I am trying to launch a sagemaker training job from within sagemaker studio code editor instance. I have a custom docker image with a requirements.txt file with a series of python libraries to be installed. This process leverages the sagemaker training toolkit, unfortunately, that collection of libraries has a dependency on a module deprecated in python 3.10 and greater (see this github open issue for more). So I decided to run my container using python 3.9 but that is now causing it’s own set of problems related to the toolkit’s sagemaker-containers
library.

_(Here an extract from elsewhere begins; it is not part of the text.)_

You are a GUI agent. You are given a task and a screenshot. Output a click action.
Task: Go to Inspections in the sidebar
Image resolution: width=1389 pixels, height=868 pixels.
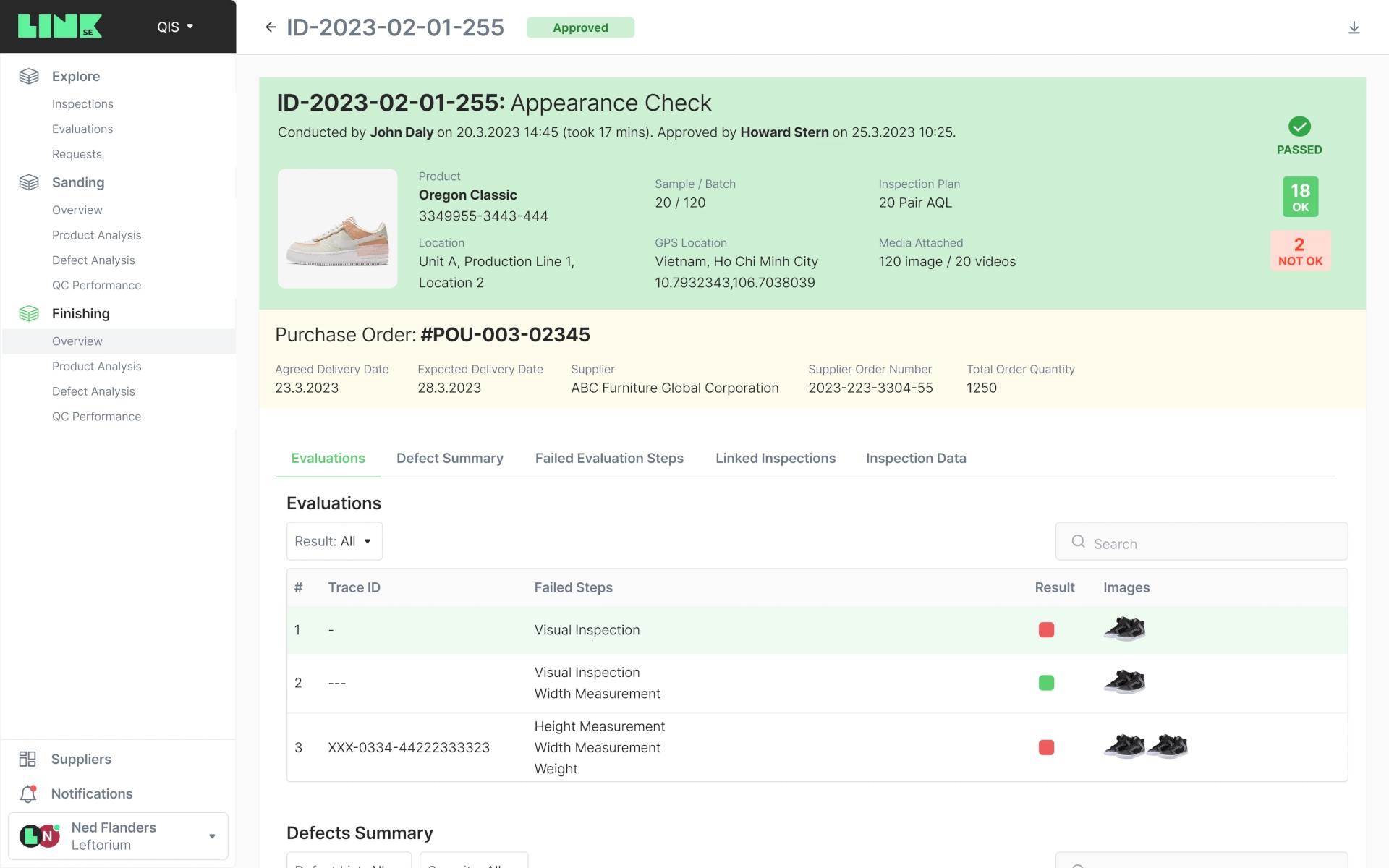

When trying to launch the training job I get this error:
ImportError: cannot import name 'escape' from 'jinja2' (/usr/local/lib/python3.9/site-packages/jinja2/__init__.py)
Some research tells me that the escape
module in jinja2
was deprecated in newer versions of the library, jinja2
is a dependency of flask
and flask
is a dependence of sagemaker-containers
. The solution is to add flask
to requirements file and specify its version date to a later version, the problem, however, is that sagemaker-containers
depends on an older version of flask==1.1.1
(see below). I have tried not specifying the version for sagemaker-containers, I have tried setting it to an older version, I have tried updating flask
and various versions. I can’t seem to find a combination that can be run. I also might add that it’s unclear to me why I need sagemaker-container
to be installed when I have the training toolkit installed via sagemaker-training
(but without I get another error that is resolved by having it installed per discussion elsewhere).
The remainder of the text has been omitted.